I’ve been thinking about presentation ideas for my nostalgic items. My first thoughts about it have been about presenting in the form of a teenage girls bedroom installation type thing. It has to be about the environment it creates. I want to use ideas of nostalgia very much similar to what it feels is going on in popular culture at the moment. When you look at fashion, such as Meadham Kirchhoff or blogs such as that of Bleach London, the hair salon that set up in the first Wah! nail bar in dalston, that is now so popular with its 90′s throwback hair colouring schtick, whos blog is packed full of 90′s references.

As an installation I would like it to have a sort of 90′s feel, in fashion but really not at the same time, almost so its like its just accidentally cool?

A few things that have been swimming round my head as inspiration -

Meadham Kirchhoff ss12

Tavi Gevinson and Rookiemag

The Face

Courtney Love / Hole and other riot grrrrrl stuff

Charlie Red perfume/body spray – wow, remember that??

A few films in particular have a certain stylisation I’d be really interested in recreating, in fact there’s quite a big list of them. So we have The virgin suicides, The Labyrinth, ANY John Waters film, Nick and Noras infinite playlist, Youth in revolt – actually any film with Michael Cera fits the bill, Breakfast Club, Almost Famous, Ghost World, Whip it, A single Man, Science of Sleep, Napoleon Dynamite…the list goes on.

I have this idea of the whole thing being really tasteless, a bizarre take on the whole cultural obsession with nostalgia – why is everyone so nostalgic for the past? Is it because nobody wants to face the reality of today? The horrors we face in todays society, or perhaps the past is just better??

If I go on with this idea it has to be executed perfectly or it will just be misunderstood. Everything must be thought out perfectly – the decor and placement of these materialistic things. Like a treasure chest full of little gems, you will never find them all.

Mike Kelley

Gosh. Have only just realised two things. 1 – the saddest – that Mike Kelley actually died last month, and 2, he worked with and was buddies with my most favourite man in the world (other than my father) Mr John Waters. Waters made 2 of the bestest films ever, both of which have been in my top 5 EVER faves since the age of about 6, Crybaby and the one and only original Hairspray. He is the king of bad taste and everything he does absolutely charms me.

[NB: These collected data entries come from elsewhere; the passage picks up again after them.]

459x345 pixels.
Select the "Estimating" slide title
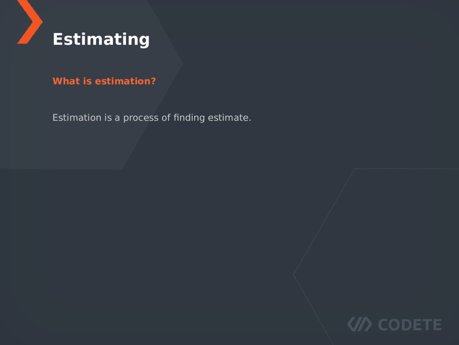[101, 40]

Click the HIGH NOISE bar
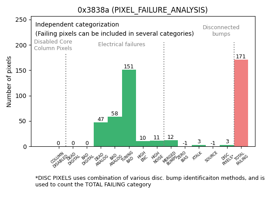coord(157,144)
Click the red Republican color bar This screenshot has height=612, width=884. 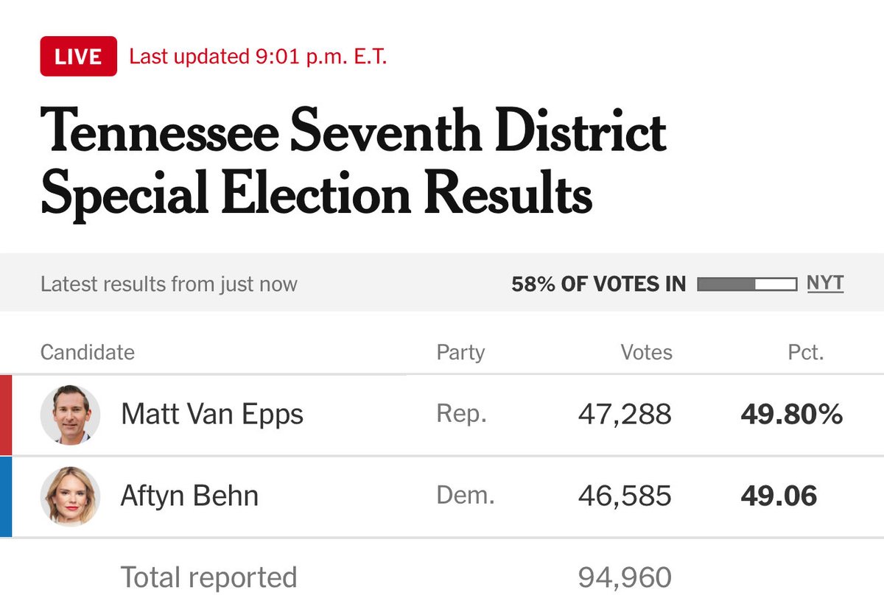tap(6, 415)
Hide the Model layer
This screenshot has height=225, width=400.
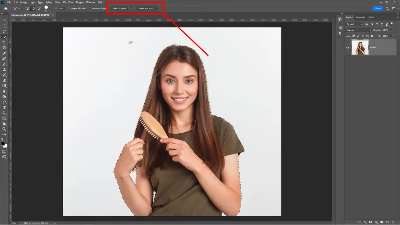(348, 48)
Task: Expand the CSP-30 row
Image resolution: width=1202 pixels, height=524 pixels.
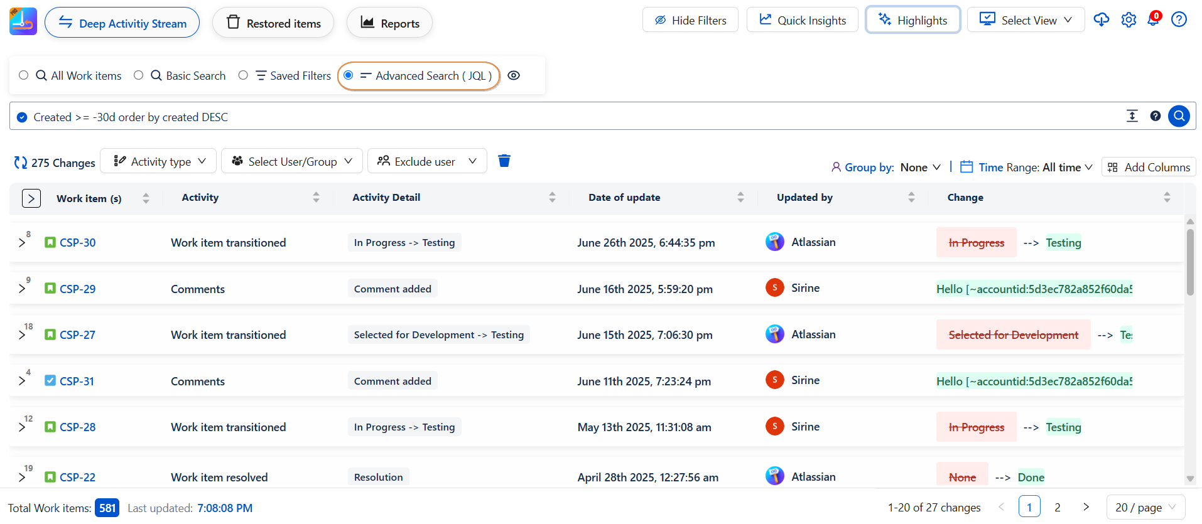Action: [22, 243]
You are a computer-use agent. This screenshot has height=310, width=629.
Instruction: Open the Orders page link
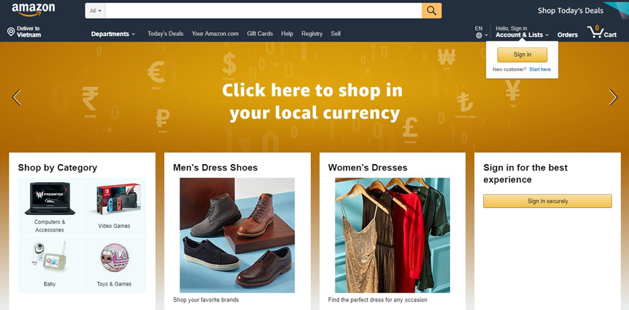[568, 35]
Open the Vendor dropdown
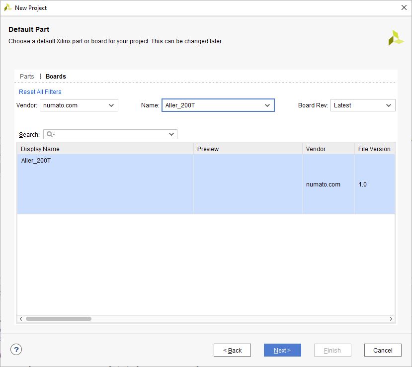 pyautogui.click(x=79, y=105)
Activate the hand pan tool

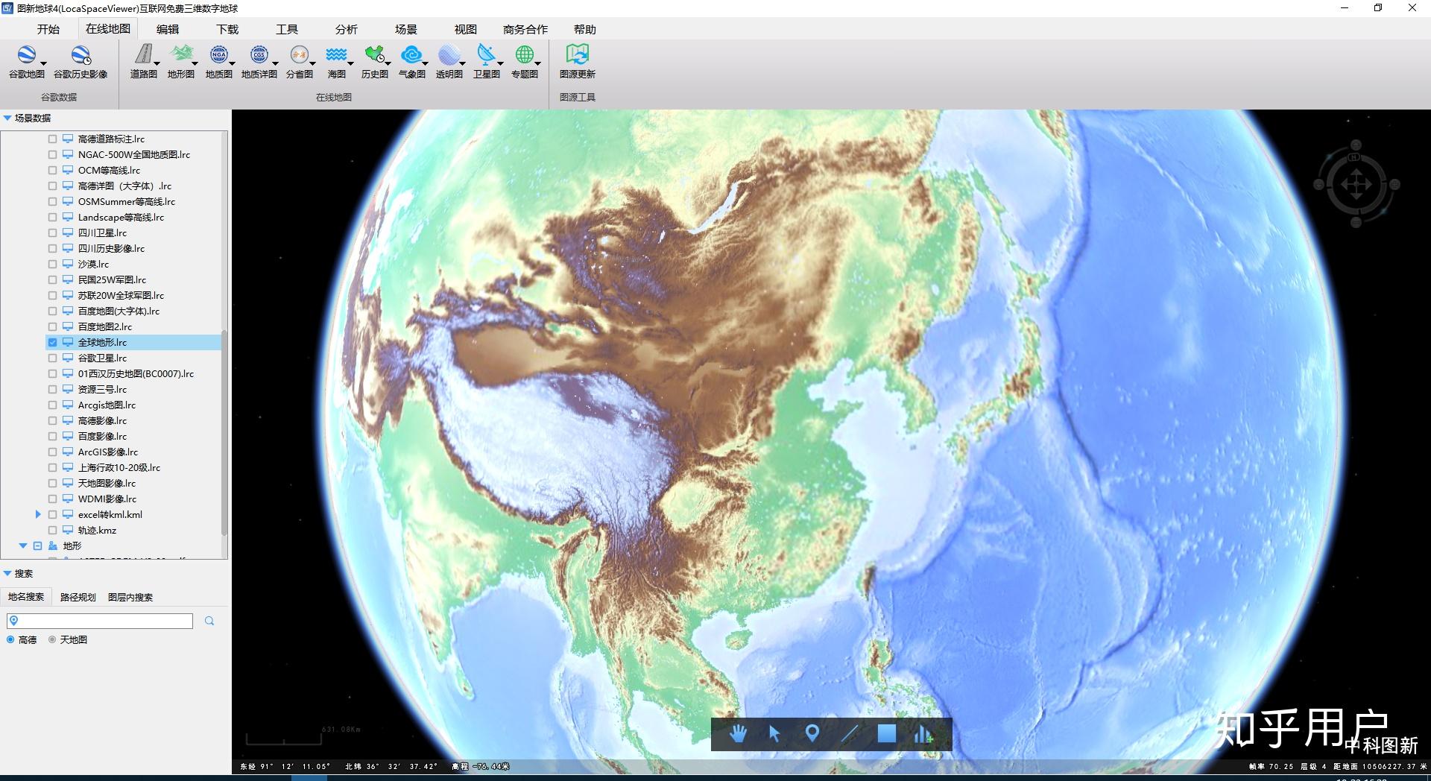point(738,734)
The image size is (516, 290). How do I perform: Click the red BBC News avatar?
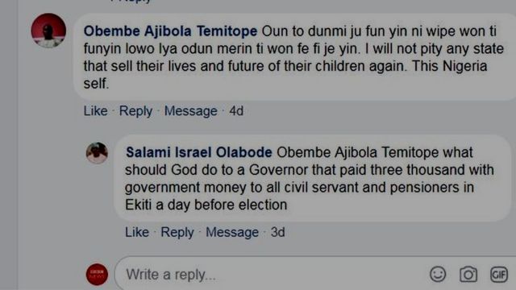(97, 274)
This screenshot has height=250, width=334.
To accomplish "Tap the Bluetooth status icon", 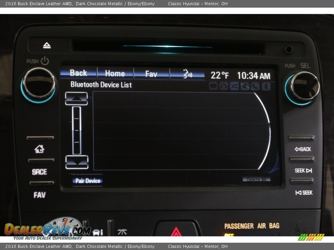I will click(266, 86).
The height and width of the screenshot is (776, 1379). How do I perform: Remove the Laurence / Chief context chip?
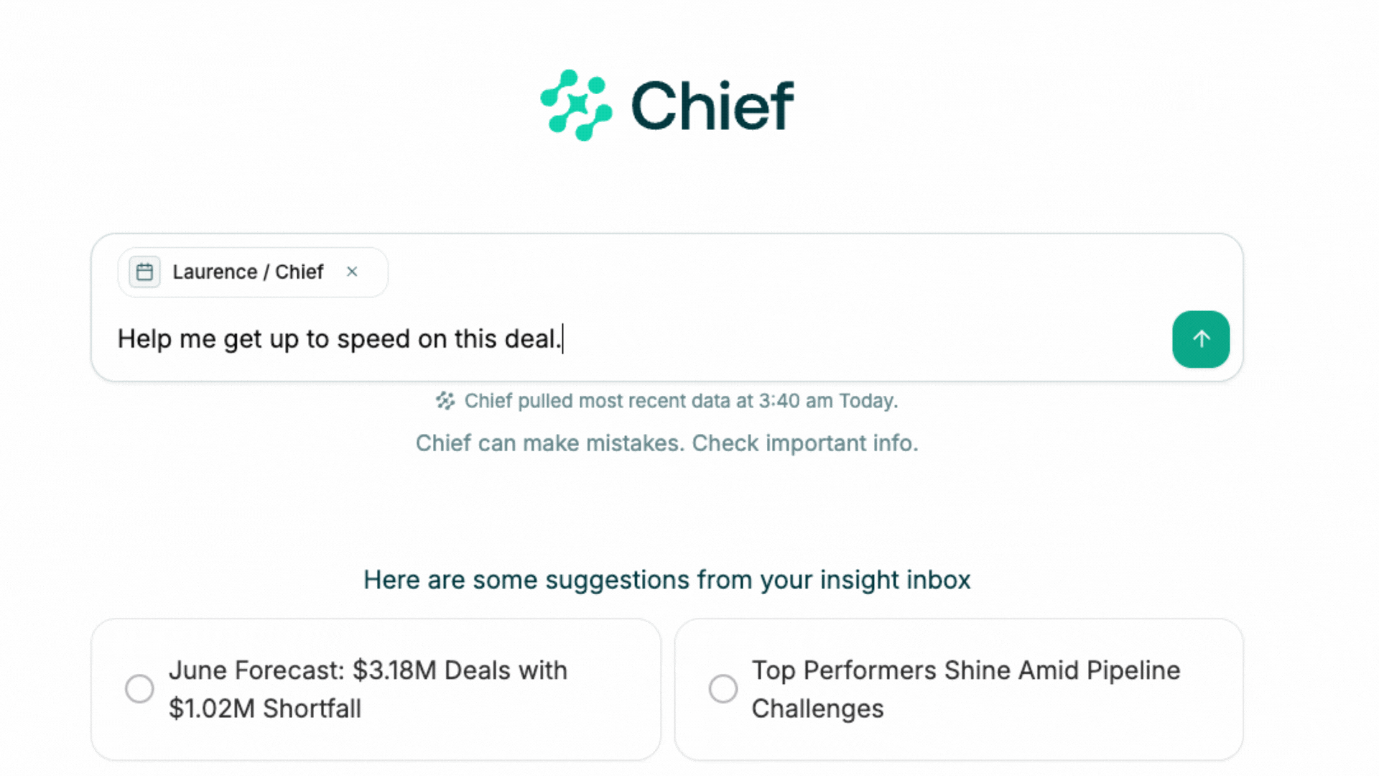[353, 272]

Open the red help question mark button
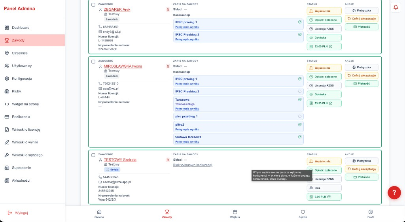click(x=394, y=192)
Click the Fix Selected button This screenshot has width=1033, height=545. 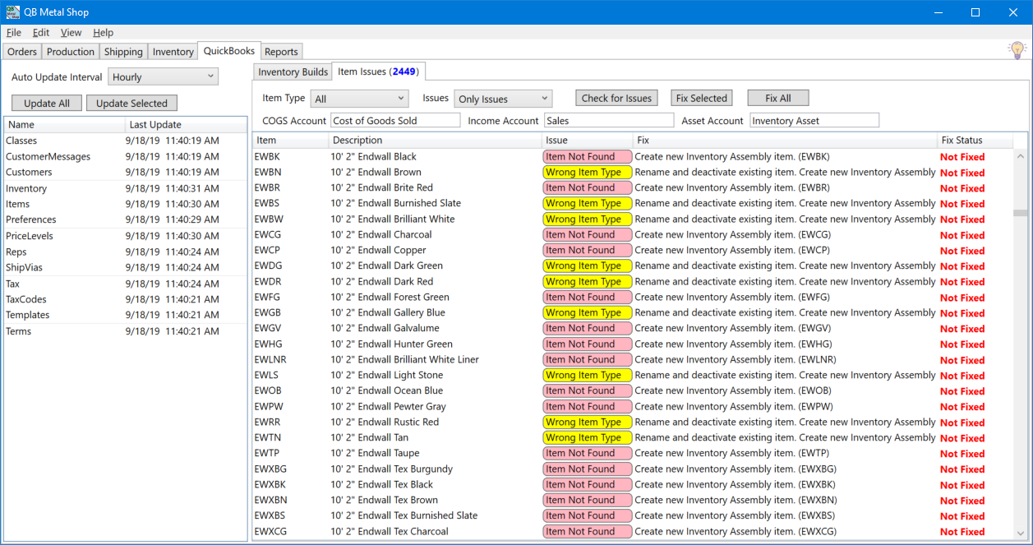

Back to Kelley.  On the hearing of both these things, and after some gentle encouragement I had a dive into some of his work and although I have obviously heard of Kelley, I had no idea really about what he was about and his work. It just so happens that some of what he does is really relevant to the way my practice is going right now. It’s just such a terrible shame that he is no longer with us. Described by the telegraph (and Waters) -

He was particularly feted for his large agglomerations of forlorn, battered toys — as at the 1991 Carnegie International in Pittsburgh, where he created a vast room-filling taxonomy of reclaimed dolls and figures laid out on folding tables as if they were scientific specimens, investing abandoned childhood relics with a pathos that hinted at loss, remembrance and an overpowering sense of melancholy. The film maker John Waters described Kelley as “the man who made pitiful seem sexy by turning grimy thrift-store stuffed animals into heartbreaking, jaw-droppingly beautiful sculptures”.

 

The way he uses found objects, specifically toys, is of particular interest to me. At the moment with my ideas almost forming around this idea it is really interesting to see someone who does this and uses something that is normally joy inducing in a way that shows itself as really quite sombre. The way they are presented is what really does this, and at the moment this is where I am really struggling. In his work the found object is shown almost as exactly that, but for me I need it to do something different as I want to show the objects as having a high value so I will almost have to put them on a pedestal. For me it is trying to show the sentimental value of the items, to me. Perhaps I could do this in quite a literal way? By having a monetary value attached to the items, much higher than would be expected?

Catalogue

I’ve somehow, but quite happily, got involved with the catalogue design. It is mainly Josie doing all the footwork but i’m hoping I can be of some assistance on the practical design front – as in anything that doesn’t include me touching a computer, as I am bound to send everything tits up at the touch of a keyboard… At present the plan is to make it a fold out with a poster on one side and all the students on the other but we’re having some difficulty fitting everyone on comfortably. Lucy Kelleher’s NO FUTURE image is the planned poster side. Its kind of a tongue in cheek comment on the way things are, as we have interpreted it. Expect more news to come….

studio 5

For the previous unit I used found objects, which seems to be a recurring theme within my work. I had collections of receipts, which I seem to religiously keep hold of, which I used to create work. I took double exposure photos of the items on the receipt, only using one receipt and all the things on it for each photo, which I then created a silk screen for. The end result were some interesting screenprints. The real point of doing this though was not to create something aesthetically pleasing but instead to create something completely new and different  from something old, that can have a predetermined value using the original value of the items on the receipt.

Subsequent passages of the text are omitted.